### ABOUT THIS EXERCISE
All lines from the one with "This screenshot has height=242, width=413." through the end of the records below are to be given again exactly, and nothing else.

### EXTRACTED MATERIAL
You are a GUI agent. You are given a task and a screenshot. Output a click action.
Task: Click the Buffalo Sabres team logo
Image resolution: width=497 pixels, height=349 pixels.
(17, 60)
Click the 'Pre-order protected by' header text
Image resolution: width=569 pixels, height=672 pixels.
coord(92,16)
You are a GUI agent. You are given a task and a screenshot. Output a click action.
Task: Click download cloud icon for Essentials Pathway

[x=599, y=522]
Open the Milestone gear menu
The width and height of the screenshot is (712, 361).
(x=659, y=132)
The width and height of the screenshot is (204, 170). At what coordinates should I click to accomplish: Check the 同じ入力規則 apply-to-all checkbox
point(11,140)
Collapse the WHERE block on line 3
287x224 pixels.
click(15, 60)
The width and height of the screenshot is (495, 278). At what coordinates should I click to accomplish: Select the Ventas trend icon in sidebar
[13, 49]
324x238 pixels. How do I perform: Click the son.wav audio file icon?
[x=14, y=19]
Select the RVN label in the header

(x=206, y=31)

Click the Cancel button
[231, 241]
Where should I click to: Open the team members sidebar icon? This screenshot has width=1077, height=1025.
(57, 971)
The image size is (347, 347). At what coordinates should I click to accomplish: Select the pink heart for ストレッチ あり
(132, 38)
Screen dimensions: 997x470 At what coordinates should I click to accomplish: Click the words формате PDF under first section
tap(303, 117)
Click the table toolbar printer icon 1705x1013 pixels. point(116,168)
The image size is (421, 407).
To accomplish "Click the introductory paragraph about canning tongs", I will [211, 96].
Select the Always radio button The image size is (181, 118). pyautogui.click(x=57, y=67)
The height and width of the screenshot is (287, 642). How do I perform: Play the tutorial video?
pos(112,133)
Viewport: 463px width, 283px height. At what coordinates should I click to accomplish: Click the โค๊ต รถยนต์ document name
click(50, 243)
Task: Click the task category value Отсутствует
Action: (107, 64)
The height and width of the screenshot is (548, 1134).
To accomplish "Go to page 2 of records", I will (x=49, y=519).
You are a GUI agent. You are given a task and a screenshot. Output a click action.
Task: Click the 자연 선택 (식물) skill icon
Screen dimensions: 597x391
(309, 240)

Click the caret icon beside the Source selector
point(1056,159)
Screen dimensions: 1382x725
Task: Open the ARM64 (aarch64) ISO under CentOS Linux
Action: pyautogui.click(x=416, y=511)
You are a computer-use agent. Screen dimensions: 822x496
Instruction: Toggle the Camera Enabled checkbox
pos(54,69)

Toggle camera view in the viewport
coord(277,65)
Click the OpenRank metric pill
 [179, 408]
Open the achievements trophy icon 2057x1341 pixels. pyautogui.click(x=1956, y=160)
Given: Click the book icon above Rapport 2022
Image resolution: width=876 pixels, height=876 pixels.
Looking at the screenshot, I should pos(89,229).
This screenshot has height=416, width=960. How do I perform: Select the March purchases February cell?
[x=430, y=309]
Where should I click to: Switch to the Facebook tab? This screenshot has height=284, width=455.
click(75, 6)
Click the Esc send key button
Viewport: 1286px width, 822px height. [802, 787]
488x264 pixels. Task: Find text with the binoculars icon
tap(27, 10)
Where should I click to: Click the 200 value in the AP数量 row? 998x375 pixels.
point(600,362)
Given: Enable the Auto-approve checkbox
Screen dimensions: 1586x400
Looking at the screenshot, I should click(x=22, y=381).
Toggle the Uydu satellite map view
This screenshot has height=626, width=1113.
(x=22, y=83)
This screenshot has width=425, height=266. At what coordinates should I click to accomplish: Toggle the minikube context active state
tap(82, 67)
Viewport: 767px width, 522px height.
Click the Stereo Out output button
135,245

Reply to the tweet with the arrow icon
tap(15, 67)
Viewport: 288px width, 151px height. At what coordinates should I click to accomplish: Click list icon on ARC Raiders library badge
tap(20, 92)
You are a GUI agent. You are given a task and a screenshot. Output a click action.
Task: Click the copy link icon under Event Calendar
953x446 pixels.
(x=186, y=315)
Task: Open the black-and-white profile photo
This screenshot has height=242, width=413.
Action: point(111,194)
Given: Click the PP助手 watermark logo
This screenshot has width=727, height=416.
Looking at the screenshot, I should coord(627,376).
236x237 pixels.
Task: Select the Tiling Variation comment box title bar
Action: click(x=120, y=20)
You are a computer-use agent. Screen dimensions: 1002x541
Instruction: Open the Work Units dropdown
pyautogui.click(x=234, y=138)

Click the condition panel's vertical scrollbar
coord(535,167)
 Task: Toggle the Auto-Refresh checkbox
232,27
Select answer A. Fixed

### THE ANSWER
This screenshot has height=242, width=413.
Action: point(111,194)
Given: Click the PP助手 watermark logo
This screenshot has width=727, height=416.
Looking at the screenshot, I should coord(627,376).
236x237 pixels.
Task: Select the Tiling Variation comment box title bar
Action: click(x=120, y=20)
You are a computer-use agent. Screen dimensions: 1002x541
Instruction: Open the Work Units dropdown
pyautogui.click(x=234, y=138)

Click the condition panel's vertical scrollbar
coord(535,167)
 Task: Toggle the Auto-Refresh checkbox
232,27
Select answer A. Fixed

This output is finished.